Exercise requirements> Can you turn the listing below, from the line with "Image resolution: width=1000" up to and including the line with "cell-xl: 26 1/4 is", into a numbered list without blank lines or pictures?

Data listing>
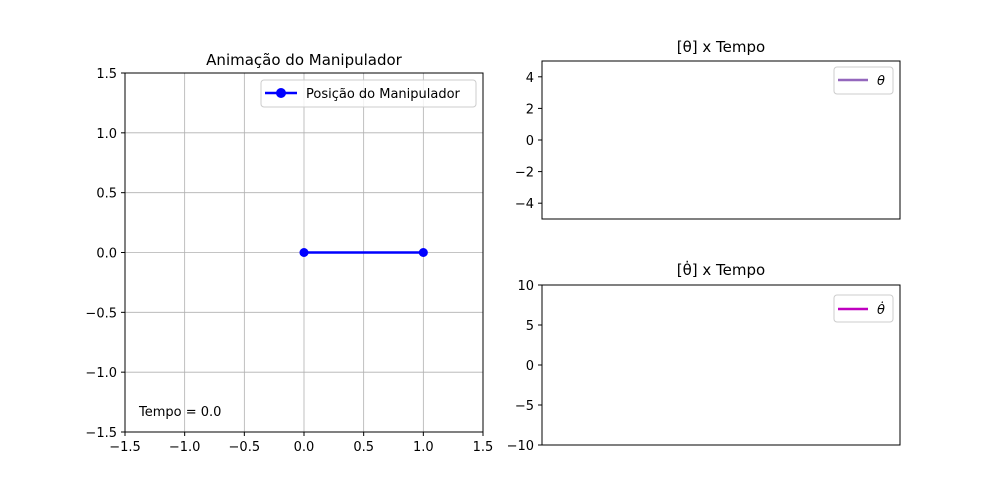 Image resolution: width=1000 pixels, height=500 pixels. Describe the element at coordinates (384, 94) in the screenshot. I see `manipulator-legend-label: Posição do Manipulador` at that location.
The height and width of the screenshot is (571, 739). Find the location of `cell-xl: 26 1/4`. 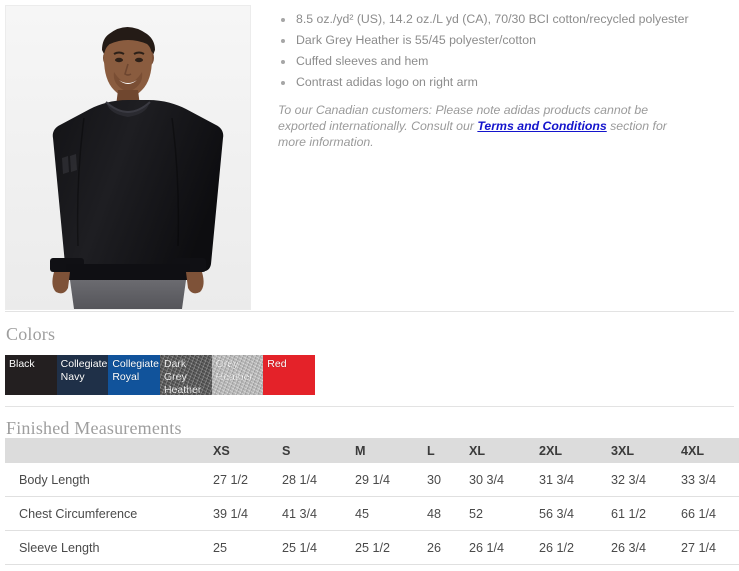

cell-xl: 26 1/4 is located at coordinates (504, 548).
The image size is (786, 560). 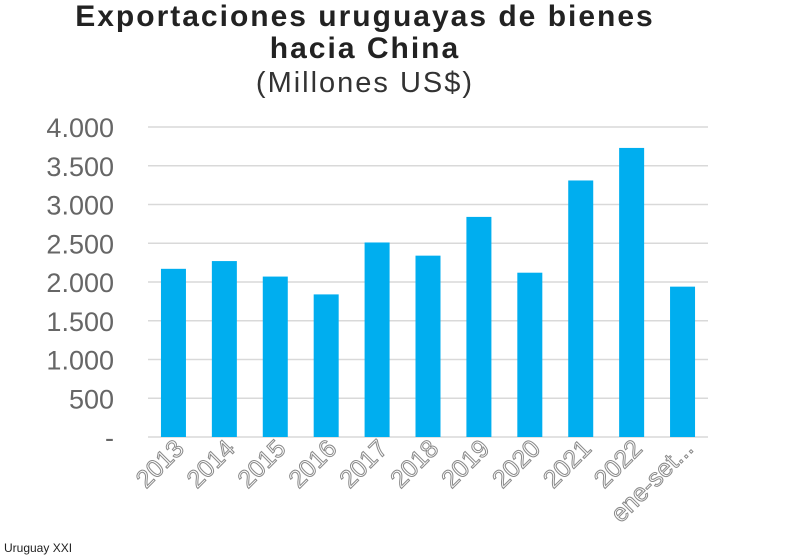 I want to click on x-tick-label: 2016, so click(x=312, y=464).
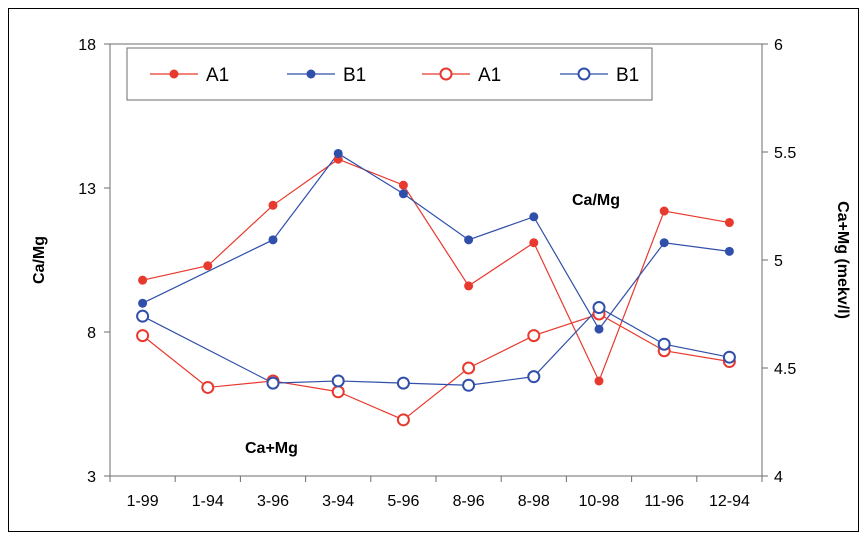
---
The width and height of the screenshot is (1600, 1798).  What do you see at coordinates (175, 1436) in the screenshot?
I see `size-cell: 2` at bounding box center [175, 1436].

Answer for this exercise>
1.  Image resolution: width=1000 pixels, height=500 pixels. Describe the element at coordinates (384, 94) in the screenshot. I see `manipulator-legend-label: Posição do Manipulador` at that location.
2. The height and width of the screenshot is (571, 739). Find the location of `cell-xl: 26 1/4`. 
3. cell-xl: 26 1/4 is located at coordinates (504, 548).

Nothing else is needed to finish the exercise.